The problem is, you might as well lash out at Mother Gravity and Father Time as at your mate if it’s weight gain you want to talk about. Of course, he or she isn’t the willowy person with the lustrous coiffure that you married. But probably neither are you. Plus, you can take some comfort in the fact that in addition to the pot belly and thunder thighs that you picked up over the years, you both have gained a few virtues and attributes.
Still, try convincing a woman (or man) who has vowed to start a diet every single morning of her adult life that she is more worthwhile and attractive with her unsightly avoirdupois than she was when she weighed 120 pounds. It won’t wash.
For one thing, we don’t use accurate measuring tools. Rather than comparing ourselves to our neighbors, colleagues, and friends, we look to examples such as Sandra Bullock, Gillian Anderson and Shania Twain. First, none of us ever looked like these women when we were 18, so how could we possibly look like them now? Second, plastic surgery and personal trainers are not within the budget of the average Canadian. With their assistance, Chef may indeed continue to look like a motorcycle mama. Whether this is a good thing in someone over 40 is fuel for another debate.
The rest of us flabby-Zoids shuffle along, trying desperately not to have to purchase queen-size pantyhose (which queen are they named after, anyway? RuPaul?) and feeling like failures when we do. (Don’t worry, your mate suffered the same dread when he first pulled a pair of relaxed-fit chinos off the rack.) Only a fool would ask hubby-dear or wifey-poo what he or she thinks of the fool’s waxing body. The clue to navigating the no man’s land of fat between spouses is “Don’t ask, don’t tell.” You can always close your eyes.
But why is the very subject so forbidden, even among chums? I’ve said a lot of extremely rude things in my day, to all sorts of people, by accident and on purpose. I would never, however, say to a friend with a supersized spouse, “Don’t you find all that fat a turnoff?” That’s because there is a tacit agreement among buddies that we don’t remark negatively on a friend’s partner’s appearance. To do so would suggest they have bad taste or couldn’t attract anyone better-looking. Also, we humans constantly try to convince ourselves that beauty is only skin-deep. Ergo, all those extra folds of skin shouldn’t get in the way of the lovely personality inside.

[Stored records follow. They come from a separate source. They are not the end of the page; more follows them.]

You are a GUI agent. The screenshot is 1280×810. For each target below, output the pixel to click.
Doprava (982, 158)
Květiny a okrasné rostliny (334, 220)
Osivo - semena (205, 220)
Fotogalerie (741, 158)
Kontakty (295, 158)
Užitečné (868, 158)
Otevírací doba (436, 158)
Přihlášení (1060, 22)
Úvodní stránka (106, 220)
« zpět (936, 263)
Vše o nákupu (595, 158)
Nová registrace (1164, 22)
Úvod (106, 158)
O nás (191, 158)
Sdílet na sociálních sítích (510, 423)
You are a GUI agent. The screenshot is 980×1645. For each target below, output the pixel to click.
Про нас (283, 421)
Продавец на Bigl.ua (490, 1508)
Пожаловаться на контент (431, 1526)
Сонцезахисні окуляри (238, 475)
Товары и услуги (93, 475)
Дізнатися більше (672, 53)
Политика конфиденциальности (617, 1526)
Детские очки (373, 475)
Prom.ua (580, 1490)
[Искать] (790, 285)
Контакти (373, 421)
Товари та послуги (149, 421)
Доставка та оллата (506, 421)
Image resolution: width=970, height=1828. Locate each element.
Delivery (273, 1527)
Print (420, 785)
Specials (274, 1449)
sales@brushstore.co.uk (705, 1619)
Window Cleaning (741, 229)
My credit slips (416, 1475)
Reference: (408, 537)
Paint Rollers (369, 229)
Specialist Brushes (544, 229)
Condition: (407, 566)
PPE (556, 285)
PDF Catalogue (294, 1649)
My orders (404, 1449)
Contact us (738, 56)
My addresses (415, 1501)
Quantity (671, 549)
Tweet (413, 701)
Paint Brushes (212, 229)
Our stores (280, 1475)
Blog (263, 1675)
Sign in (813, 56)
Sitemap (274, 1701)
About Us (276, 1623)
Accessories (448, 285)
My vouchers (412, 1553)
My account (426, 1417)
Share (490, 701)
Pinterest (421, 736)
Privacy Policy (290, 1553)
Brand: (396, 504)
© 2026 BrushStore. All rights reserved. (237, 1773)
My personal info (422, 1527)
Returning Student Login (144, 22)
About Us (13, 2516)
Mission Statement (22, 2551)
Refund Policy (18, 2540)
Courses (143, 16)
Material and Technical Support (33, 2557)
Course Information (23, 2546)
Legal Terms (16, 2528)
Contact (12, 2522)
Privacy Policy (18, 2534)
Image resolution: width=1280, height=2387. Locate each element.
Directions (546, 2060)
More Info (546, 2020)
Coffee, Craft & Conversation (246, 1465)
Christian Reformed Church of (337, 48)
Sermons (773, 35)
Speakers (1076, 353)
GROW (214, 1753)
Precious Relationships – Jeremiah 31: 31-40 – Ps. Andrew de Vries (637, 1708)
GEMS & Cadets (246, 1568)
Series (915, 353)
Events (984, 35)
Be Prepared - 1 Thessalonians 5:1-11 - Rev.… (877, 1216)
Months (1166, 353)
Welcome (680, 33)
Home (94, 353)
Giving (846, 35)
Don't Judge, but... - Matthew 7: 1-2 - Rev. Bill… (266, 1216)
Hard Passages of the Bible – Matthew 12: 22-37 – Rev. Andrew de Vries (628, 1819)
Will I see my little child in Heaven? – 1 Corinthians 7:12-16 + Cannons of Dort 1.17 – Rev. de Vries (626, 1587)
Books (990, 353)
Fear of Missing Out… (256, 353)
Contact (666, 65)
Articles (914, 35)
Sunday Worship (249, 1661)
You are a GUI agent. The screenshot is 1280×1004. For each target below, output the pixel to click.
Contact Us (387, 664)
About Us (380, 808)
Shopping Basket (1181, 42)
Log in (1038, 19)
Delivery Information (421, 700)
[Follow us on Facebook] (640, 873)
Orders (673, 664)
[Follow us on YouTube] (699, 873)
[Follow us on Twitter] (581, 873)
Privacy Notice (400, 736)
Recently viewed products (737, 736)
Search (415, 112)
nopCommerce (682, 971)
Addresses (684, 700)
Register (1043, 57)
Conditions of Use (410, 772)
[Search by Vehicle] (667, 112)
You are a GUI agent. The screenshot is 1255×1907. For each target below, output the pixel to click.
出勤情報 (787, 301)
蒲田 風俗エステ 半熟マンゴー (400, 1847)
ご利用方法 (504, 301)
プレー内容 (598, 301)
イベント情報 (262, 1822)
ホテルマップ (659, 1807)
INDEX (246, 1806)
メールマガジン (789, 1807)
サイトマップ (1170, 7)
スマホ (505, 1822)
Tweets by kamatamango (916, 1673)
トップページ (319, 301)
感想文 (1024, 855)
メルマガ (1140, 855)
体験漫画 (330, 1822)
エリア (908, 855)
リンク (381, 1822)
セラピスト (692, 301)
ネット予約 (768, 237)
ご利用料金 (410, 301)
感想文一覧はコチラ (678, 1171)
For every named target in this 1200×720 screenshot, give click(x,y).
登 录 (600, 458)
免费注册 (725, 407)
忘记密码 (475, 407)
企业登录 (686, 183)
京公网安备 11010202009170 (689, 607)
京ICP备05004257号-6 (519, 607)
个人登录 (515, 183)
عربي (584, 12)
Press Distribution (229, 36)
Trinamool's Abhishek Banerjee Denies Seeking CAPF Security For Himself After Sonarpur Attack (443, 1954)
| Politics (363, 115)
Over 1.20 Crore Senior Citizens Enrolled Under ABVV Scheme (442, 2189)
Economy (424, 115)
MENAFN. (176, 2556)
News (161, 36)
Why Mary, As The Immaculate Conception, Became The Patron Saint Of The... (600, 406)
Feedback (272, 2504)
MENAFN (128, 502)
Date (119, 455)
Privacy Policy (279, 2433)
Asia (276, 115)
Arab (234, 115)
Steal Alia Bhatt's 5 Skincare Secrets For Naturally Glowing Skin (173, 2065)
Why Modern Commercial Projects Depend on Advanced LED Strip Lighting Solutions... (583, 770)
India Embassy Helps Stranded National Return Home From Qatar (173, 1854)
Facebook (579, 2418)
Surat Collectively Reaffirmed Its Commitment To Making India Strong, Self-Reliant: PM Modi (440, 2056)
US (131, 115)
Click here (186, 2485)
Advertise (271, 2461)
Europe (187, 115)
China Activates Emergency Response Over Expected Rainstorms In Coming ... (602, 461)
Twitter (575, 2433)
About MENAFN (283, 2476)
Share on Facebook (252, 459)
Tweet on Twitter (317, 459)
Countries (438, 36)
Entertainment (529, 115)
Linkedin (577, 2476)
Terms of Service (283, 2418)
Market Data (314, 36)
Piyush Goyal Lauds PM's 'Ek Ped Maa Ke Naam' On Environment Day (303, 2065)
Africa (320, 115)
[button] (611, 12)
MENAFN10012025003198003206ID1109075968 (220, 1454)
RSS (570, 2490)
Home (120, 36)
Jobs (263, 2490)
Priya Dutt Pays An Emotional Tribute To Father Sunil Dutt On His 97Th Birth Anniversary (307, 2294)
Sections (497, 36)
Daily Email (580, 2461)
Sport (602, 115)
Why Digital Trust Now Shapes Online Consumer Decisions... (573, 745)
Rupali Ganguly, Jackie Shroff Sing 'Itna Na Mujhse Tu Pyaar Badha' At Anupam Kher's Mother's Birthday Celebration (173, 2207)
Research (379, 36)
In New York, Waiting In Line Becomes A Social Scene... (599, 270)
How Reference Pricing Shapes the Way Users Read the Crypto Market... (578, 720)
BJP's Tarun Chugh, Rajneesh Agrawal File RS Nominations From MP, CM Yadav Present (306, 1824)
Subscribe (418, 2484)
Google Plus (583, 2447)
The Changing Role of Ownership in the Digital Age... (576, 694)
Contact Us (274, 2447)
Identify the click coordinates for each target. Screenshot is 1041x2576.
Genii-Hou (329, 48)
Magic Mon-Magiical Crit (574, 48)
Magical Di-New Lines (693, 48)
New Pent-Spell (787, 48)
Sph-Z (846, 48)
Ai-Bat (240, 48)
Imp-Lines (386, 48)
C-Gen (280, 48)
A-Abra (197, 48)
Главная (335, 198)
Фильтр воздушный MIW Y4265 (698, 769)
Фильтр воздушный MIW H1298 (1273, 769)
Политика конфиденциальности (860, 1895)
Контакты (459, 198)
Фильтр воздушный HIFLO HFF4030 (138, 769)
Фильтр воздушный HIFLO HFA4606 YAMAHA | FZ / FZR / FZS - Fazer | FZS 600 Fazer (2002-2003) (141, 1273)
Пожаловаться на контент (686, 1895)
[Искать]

At the same time, we have a long memory for personal remarks. A casual compliment on our appearance is savored, fondled and squirreled away for future reference. But the slightest hint that we are harder than necessary forms a gigantic mental bruise. Despite being commonplace, excess fat is one of the least acceptable flaws in our society. Our intimate partner’s remarking on it would seem to mean that the, ahem, scales have fallen from his or her eyes.
The unhappiness inspired by these kinds of comments is apparent everywhere you look. Women especially are always either dieting or thinking about dieting, even though statistics remind us constantly that dieting is only a Band-Aid solution to weight gain. And guys are absolutely obsessed with their abs. Surf the Internet under the subject of weight and you’ll find all sorts of miserable souls looking for weight-loss buddies. But there are no chat areas on the Internet for people who want to grouse about their spouse’s weight gain. The subject is verboten on the Internet as elsewhere.
In Tara’s family, the matter is simply not discussed. Tara, who lives in a small town in southern Ontario, has always had problems with her weight. She gained 50 pounds after the birth of her first child 10 years ago and since then has put on another 30 pounds.
“My husband of 15 years really doesn’t say anything about my weight gain, although I know he would like to see me healthier,” she revealed to Chatelaine via E-mail. “We sort of have an unwritten rule. He smokes and I hate that; I’m overweight and I’m sure he’d rather I am thinner. Neither of us nags each other about our downfalls.”
Kudos to them both, I say. Oversight is 20/20.